There was Cygnus Solutions, which I believe maintained GNU software (debugger, binutils) and contributed large parts of gcc. Cygnus was bought by Red Hat for $674M in 1999.
HN folks may recognize EFF board member John Gilmore as the founder.
And also Michael Tiemann (now at RedHat), and David Henkel-Wallace (now at Technical Illusions, making CastAR).
Their slogan was "We make free software affordable". (In answer to the anti-slogans: "Free software: more expensive than money" and "Linux is only free if your time is worthless".)
I asked David if they named the company "Cygnus" after grepping /usr/dict/words for "gnu". He answered no, because if they'd thought of doing that, they would have named it "Wingnut".
The funniest thing is that David shot that back without missing a beat, with a perfectly straight face, and a somber tone that suggested he deeply regretted the missed opportunity.
Did you know that the word "gnullable" wasn't in /usr/dict/words either?
"Wingnut" (sometimes "wing-nut") is an American political term used as a slur referring to a person who holds extreme, and often irrational, political views usually with a religious overtone. According to Merriam-Webster, it is "a mentally deranged person" or "one who advocates extreme measures or changes : radical."

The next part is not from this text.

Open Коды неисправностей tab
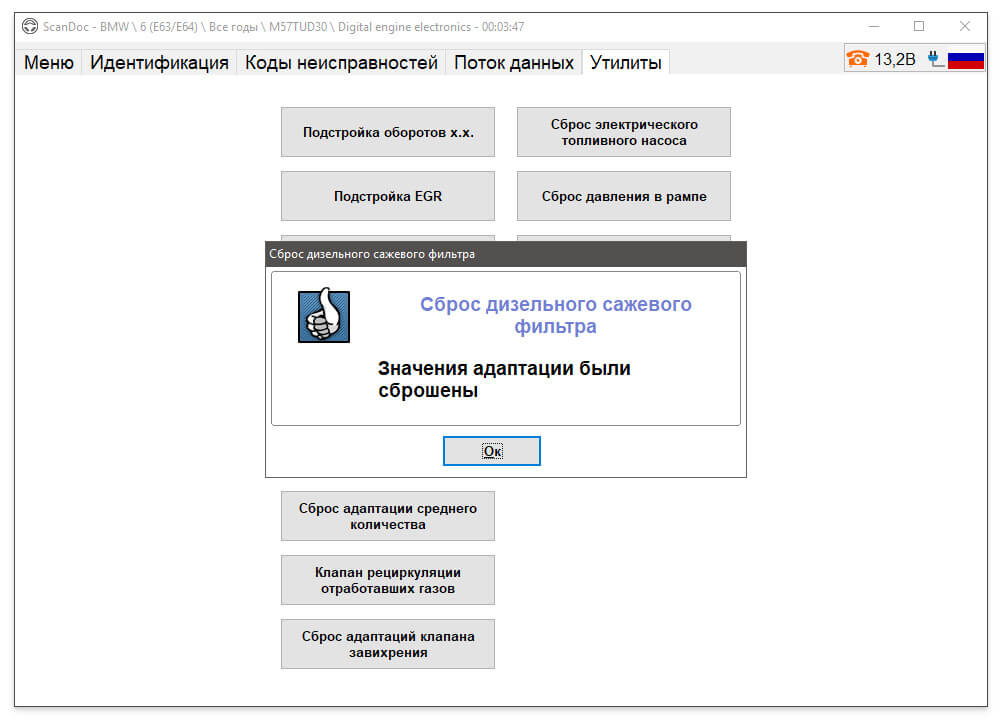This screenshot has height=724, width=1000. tap(341, 63)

Cygnus were the go-to company for GCC/GNU related work for hire, like doing compiler toolchain and support for your new embedded platform/new cpu. Even the name was a recursive acronym, like GNU: "Cygnus, Your GNu Support"
I was at Cygnus (and still at RH). The total deal value was actually much higher because it was a stock deal and the Red Hat stock price kept climbing before everything was wrapped up.
HN folks may recognize EFF board member John Gilmore as the founder.